* **Source text**:
>>>>> "Randal" == Randal L Schwartz <[email protected]> writes:
Randal> Getting really frustrated with mod_perl2's apparent inability to
Randal> probably read UTF8 input.
Randal> Here's my mod_perl2 setup:
Randal> Apache 2.2.[something]
Randal> mod_perl 2.0.7 (or nearly that)
Randal> ModPerl::Registry
Randal> Perl "script" with CGI.pm
Randal> Very early in my app:
Randal> ## ensure utf8 CGI params:
Randal> $CGI::PARAM_UTF8 = 1;
Randal> binmode STDIN, ":utf8";
Randal> binmode STDOUT, ":utf8";
Randal> binmode STDERR, ":utf8";
Randal> This works fine in CGI mode: when I ask for $foo = $cgi->param('foo'),
Randal> DBI::data_string_desc($foo) shows a UTF8 string with the proper
Randal> discrepency between bytes and chars.
Randal> But when I try to run it under mod_perl, the returned string appears
Randal> to be the raw ascii bytes, and definitely not utf8. Of course, when I
Randal> store that in the database (using DBD::Pg), the "latin-1" is encoded
Randal> to "utf-8", and I get a bunch of weird chars on the output.
Randal> Has anyone managed to round-trip UTF8 from form to database and back
Randal> using a setup similar to this?
Randal> I suspect part of the problem is this in CGI.pm:
Randal> 'read_from_client' => <<'END_OF_FUNC',
Randal> # Read data from a file handle
Randal> sub read_from_client {
Randal> my($self, $buff, $len, $offset) = @_;
Randal> local $^W=0; # prevent a warning
Randal> return $MOD_PERL
Randal> ? $self->r->read($$buff, $len, $offset)

* **What is asked**:
A - In the mod_perl UTF8 post, update the passage from "Randal> But when" to "on the output." so that "DBD::Pg" reads "DBD::SQLite".
B - Recast the paragraph of the mod_perl UTF8 post that begins "But when I try to run it under mod_perl" as a short bulleted list that keeps its main facts.
C - Pick up the mod_perl UTF8 post after its last line and carry it on.
None of the data has any bearing on what is asked here.

* **Provided information**:
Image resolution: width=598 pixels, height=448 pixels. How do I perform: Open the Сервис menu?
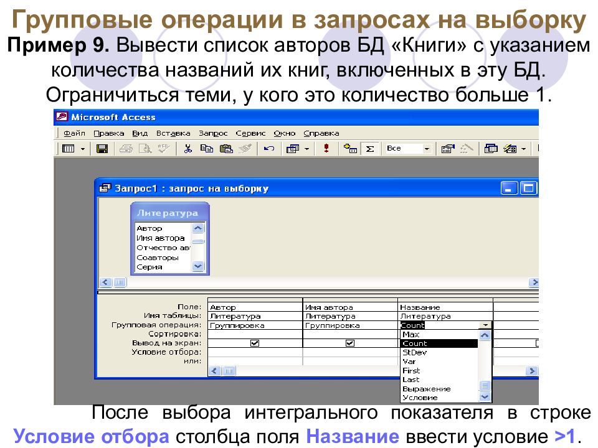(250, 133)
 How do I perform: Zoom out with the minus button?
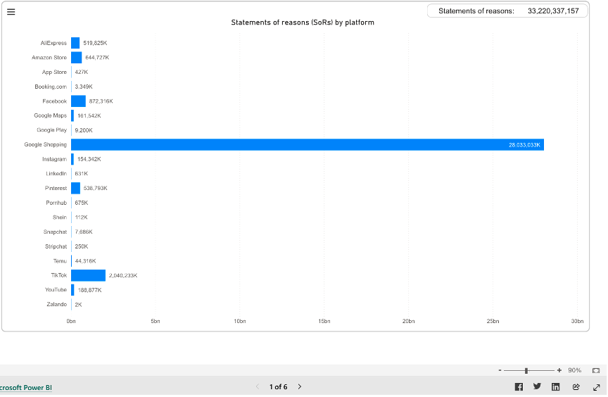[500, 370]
...
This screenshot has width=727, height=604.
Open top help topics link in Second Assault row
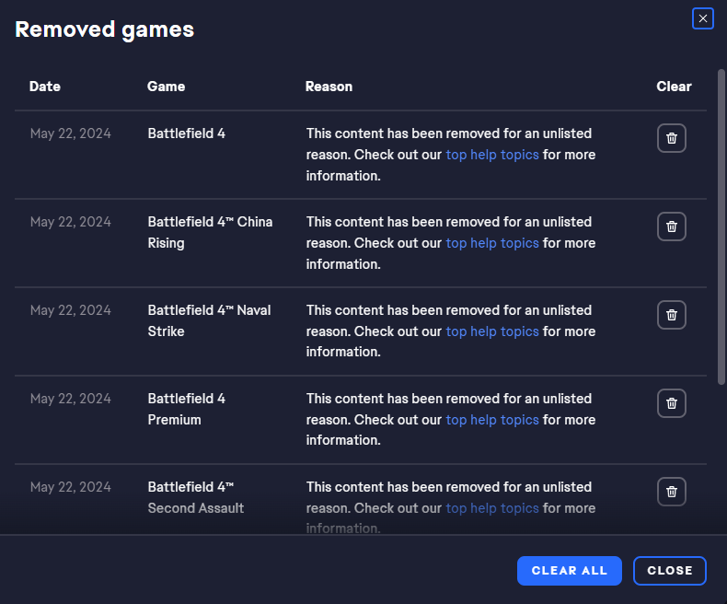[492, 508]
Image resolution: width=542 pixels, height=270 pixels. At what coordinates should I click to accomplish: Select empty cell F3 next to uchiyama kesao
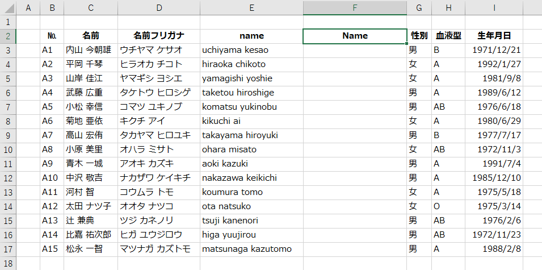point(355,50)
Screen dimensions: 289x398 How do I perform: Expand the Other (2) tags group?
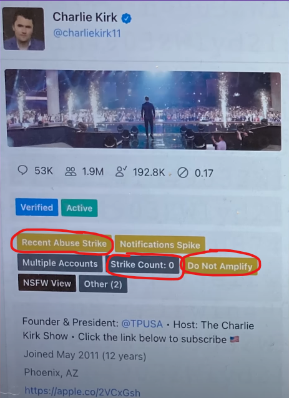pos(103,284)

* **Expected answers**:
A -
Randal> But when I try to run it under mod_perl, the returned string appears
Randal> to be the raw ascii bytes, and definitely not utf8. Of course, when I
Randal> store that in the database (using DBD::SQLite), the "latin-1" is encoded
Randal> to "utf-8", and I get a bunch of weird chars on the output.

B -
- Under mod_perl, the returned string appears to be the raw ascii bytes, not utf8.
- When stored in the database using DBD::Pg, the "latin-1" is encoded to "utf-8".
- The output then shows a bunch of weird characters.

C -
Randal> : read(\*STDIN, $$buff, $len, $offset);
Randal> }
Randal> END_OF_FUNC
Randal> Since I binmode STDIN, the non-$MOD_PERL works ok here. What's the
Randal> equivalent of $r->read() that marks the incoming stream as UTF8, so I
Randal> get chars instead of bytes? Or can I just read(\*STDIN) in mod_perl2
Randal> as well? (I know that was supported at one point...)
I realized that I never posted my ultimate solution. I monkey patch
CGI.pm:
require CGI;
{
my $orig = \&CGI::param;
no warnings 'redefine';
*CGI::param = sub {
$CGI::LIST_CONTEXT_WARN = 0; # workaround for backward compatibility
$CGI::PARAM_UTF8 = 1;
goto &$orig;
};
}
And this has been working just fine for both CGI and mod_perl. Just for the
record.
--
Randal L. Schwartz - Stonehenge Consulting Services, Inc. - +1 503 777 0095
<[email protected]> <URL:http://www.stonehenge.com/merlyn/>
Perl/Unix consulting, Technical writing, Comedy, etc. etc.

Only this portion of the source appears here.